Es precisamente el plan del que ya hablamos cuando Ford y Geely anunciaron su alianza para Almussafes.
La fábrica mantendría el Ford Kuga y recibiría el futuro Bronco, pero posteriormente se incorporarían otros tres vehículos: dos modelos de Geely y un nuevo crossover multienergía de Ford.
Para Almussafes, el problema no es fabricar coches chinos: es no fabricar suficientes coches
La explicación de por qué Ford necesita a Geely se entiende viendo la situación actual de la fábrica. Almussafes tiene una capacidad potencial cercana a los 500.000 vehículos anuales, pero actualmente trabaja muy lejos de esas cifras.
En 2025 produjo alrededor de 100.000 coches y para 2026 se espera incluso quedar por debajo de las 90.000 unidades. Actualmente el Kuga es prácticamente el único modelo que sostiene su producción mientras la plantilla continúa atravesando periodos de regulación temporal de empleo.
Por eso Geely encaja tan bien en la ecuación. Ford tiene una fábrica preparada para fabricar muchos más coches de los que fabrica actualmente y Geely necesita aumentar su capacidad industrial dentro de Europa.
Además, la marca china ya está creciendo con fuerza en nuestro mercado. Geely ya comercializa en España modelos como el E5 eléctrico y pretende convertir Europa en uno de sus principales mercados internacionales.
Pero Estados Unidos acaba de poner el acuerdo en el punto de mira
El problema llega desde Washington. El secretario de Transporte estadounidense, Sean P. Duffy, ha enviado una carta al consejero delegado de Ford, Jim Farley, en la que muestra su preocupación por la creciente relación de la compañía estadounidense con empresas chinas.
Entre los casos citados aparecen la utilización de tecnología de baterías de CATL, la fabricación de determinados modelos Lincoln en China y, expresamente, la nueva alianza de Ford con Geely para producir vehículos eléctricos y electrificados en Valencia.
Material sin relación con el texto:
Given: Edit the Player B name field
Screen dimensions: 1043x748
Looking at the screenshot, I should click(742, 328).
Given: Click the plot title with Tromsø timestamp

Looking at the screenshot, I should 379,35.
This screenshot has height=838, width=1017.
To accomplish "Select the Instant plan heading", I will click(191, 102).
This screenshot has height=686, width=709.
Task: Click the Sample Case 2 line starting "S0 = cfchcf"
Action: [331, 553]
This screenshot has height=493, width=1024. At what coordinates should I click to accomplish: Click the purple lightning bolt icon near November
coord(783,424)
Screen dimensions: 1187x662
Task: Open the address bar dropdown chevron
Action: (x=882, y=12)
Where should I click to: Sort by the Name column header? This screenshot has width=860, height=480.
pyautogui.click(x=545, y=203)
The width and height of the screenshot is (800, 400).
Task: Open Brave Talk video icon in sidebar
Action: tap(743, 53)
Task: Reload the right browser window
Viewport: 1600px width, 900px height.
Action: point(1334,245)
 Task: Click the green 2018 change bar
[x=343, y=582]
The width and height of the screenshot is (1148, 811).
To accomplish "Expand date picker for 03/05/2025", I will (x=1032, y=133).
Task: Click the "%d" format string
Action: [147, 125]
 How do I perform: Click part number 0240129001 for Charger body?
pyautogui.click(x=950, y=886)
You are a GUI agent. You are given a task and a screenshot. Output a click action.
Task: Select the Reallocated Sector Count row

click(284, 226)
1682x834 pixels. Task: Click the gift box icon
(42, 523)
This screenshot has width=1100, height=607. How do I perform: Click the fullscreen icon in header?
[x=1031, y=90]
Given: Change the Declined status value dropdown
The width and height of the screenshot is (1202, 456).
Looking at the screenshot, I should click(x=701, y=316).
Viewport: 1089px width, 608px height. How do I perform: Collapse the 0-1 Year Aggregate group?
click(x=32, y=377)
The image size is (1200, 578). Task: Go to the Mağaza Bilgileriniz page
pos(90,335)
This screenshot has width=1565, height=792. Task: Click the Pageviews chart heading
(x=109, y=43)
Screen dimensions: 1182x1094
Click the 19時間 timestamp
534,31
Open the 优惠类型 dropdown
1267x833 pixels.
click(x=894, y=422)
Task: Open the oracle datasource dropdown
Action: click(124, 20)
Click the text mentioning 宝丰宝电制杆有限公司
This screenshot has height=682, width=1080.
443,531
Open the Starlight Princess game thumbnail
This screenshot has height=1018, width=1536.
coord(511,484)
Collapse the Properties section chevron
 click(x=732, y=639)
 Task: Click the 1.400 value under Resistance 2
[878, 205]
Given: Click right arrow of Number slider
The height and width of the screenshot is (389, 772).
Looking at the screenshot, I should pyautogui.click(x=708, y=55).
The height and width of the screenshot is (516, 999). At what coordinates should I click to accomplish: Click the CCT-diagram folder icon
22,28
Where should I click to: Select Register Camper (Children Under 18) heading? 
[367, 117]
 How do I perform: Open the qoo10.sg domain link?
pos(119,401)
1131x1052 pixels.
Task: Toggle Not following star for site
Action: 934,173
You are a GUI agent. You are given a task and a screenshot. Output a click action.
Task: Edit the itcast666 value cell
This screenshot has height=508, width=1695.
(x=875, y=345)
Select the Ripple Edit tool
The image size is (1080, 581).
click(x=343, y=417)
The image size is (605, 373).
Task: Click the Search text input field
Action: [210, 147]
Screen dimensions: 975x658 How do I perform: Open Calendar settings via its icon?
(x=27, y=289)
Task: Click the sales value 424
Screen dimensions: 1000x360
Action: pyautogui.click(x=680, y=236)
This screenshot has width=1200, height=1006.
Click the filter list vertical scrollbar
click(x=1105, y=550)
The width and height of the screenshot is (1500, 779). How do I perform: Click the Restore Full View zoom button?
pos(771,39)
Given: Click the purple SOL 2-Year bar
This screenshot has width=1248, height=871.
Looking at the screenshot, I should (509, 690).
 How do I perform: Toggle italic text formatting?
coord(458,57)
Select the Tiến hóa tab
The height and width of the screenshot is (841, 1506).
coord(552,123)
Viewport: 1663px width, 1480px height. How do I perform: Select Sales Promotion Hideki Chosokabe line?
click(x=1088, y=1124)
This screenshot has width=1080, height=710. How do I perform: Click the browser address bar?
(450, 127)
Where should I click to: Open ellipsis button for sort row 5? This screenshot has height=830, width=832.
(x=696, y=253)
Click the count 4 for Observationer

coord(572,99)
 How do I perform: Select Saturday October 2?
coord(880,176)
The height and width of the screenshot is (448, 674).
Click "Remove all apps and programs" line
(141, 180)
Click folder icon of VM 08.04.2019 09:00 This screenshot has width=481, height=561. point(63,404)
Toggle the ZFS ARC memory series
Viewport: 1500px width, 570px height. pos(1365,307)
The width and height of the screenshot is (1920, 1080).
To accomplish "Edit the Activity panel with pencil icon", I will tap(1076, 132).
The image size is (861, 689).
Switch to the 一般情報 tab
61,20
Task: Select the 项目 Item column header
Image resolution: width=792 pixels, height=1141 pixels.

La Administración estadounidense considera que este tipo de acuerdos puede aumentar la dependencia de Ford respecto a tecnología y compañías de un país al que Estados Unidos considera un competidor estratégico.
La petición política es clara: Ford debería reducir esos vínculos y apostar por una mayor autosuficiencia industrial y tecnológica estadounidense.
Eso no significa que EEUU pueda cancelar el acuerdo de Almussafes
Y aquí conviene hacer una distinción importante. Estados Unidos está presionando a Ford, pero eso no significa que el Gobierno estadounidense haya paralizado la operación ni que pueda ordenar directamente el cierre de una sociedad industrial establecida en España.
A día de hoy, Ford tampoco ha anunciado ningún cambio en sus planes para Almussafes.
De hecho, la compañía estadounidense ha defendido públicamente sus inversiones industriales y ha respondido a las críticas recordando el peso que mantiene su producción en Estados Unidos.
Por tanto, el proyecto valenciano continúa adelante. Pero la situación demuestra hasta qué punto el automóvil ha dejado de ser únicamente una cuestión empresarial.
Almussafes está ahora en medio de una guerra industrial mucho más grande
Lo paradójico es que Ford y Geely se necesitan por razones completamente diferentes.
Ford necesita llenar una fábrica capaz de producir cientos de miles de vehículos y garantizar trabajo durante la transición hacia el coche eléctrico. Geely quiere fabricar dentro de Europa para crecer en el continente y reducir su dependencia de las exportaciones desde China.
Industrialmente, el acuerdo tiene mucho sentido para ambas compañías.
Precisamente por eso preocupa en Washington.
Estados Unidos no quiere que sus fabricantes dependan cada vez más de compañías chinas ni que las alianzas de grupos estadounidenses faciliten todavía más la expansión internacional de una industria china que ya compite de tú a tú con los grandes fabricantes occidentales.
Y en medio de todo ello se encuentra una fábrica valenciana que llevaba años esperando nuevos modelos.
Después de mucho tiempo buscando una solución para Almussafes, Ford parece haberla encontrado. La cuestión ahora es si la creciente tensión política entre Estados Unidos y China permitirá que ese plan se desarrolle con la tranquilidad que esperaba la fábrica española.